Gus Miftah lain lagi. Sejak lama dia sudah berjuang mendakwahkan Islam ke dunia malam yang remang di pusat-pusat hiburan malam maupun yang kerlap di bawah sorot infotainment. Namun, ini penting saya utarakan—meminjam gaya khas Gus Baha’—baliho-baliho pengajian Gus Miftah masih mudah ditemukan di desa-desa.

Suatu ketika, saya pernah bertanya padanya, bagaimana bisa ada dua pengajian di dua tempat yang berbeda, satu di ujung barat Solo dan lainnya di ujung timur Solo, dalam satu waktu yang sama. Gus Miftah ringan menjawab,”Saya sudah biasa begitu.” Sudah jadi rahasia umum betapa sulit menemukan pelaksanaan pengajian yang tepat waktu.

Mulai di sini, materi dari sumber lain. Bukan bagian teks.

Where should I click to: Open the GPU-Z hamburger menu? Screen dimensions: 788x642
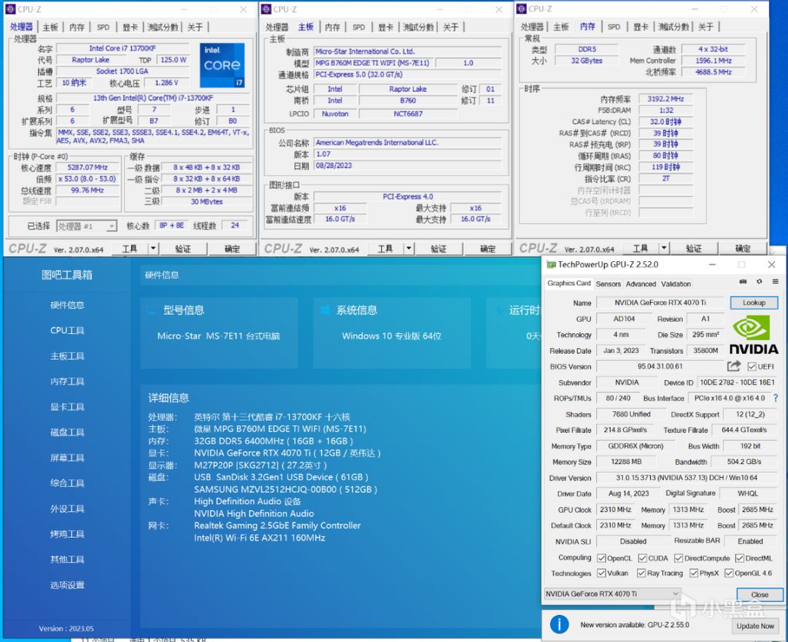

Entah itu lapangan sepakbola, night club, kafe, kampus, kampung, desa, masjid, atau majelis lainnya, kita mudah mendapatkan kiai-kiai NU memberi ceramah. Ada juga yang menggunakan live streaming di forum kajiannya yang terus-menerus berpindah lokasi. Gus Ulil Abshar Abdala, contohnya, yang kini rajin mengkaji Ihya’ Ulumuddin.

Perbendaharaan orang alim, dengan aneka keilmuannya, terus mengalami regenerasi yang baik di tubuh NU. Walaupun wafatnya seorang alim dapat dimaknai kematian alam, mautul ‘alim mautul alam, saya pribadi tidak khawatir untuk merasa masih bisa nyicil lega menyaksikan betapa siklus alam senantiasa “melahirkan” orang-orang alim berikutnya.

Kiai muda yang kalem namun tegas, seperti Gus Ishom dari Lampung dan Gus Abdul Ghofur Maimoen dari Sarang, putra mendiang Mbah Maimoen Zubair,  semakin mempertebal rasa lega saya, memperkaya pula keberagaman kiai NU. Kiai yang sarat humor pun ada, salah satunya adalah Kiai Anwar Zahid dari Bojonegoro. Lengkap.

Akhirul kalam, saya tidak hanya nyicil lega tidak khawatir kekurangan kandidat ketua umum Nahdlatul Ulama pada muktamar tahun depan. Lebih dari itu, saya juga tidak khawatir terhadap keindonesiaan kita. Para kiai yang saya sebut, juga banyak lainnya yang tak tersebutkan, berkomitmen penuh menjaga keutuhan dan kedamaian Negara Kesatuan Republik Indonesia.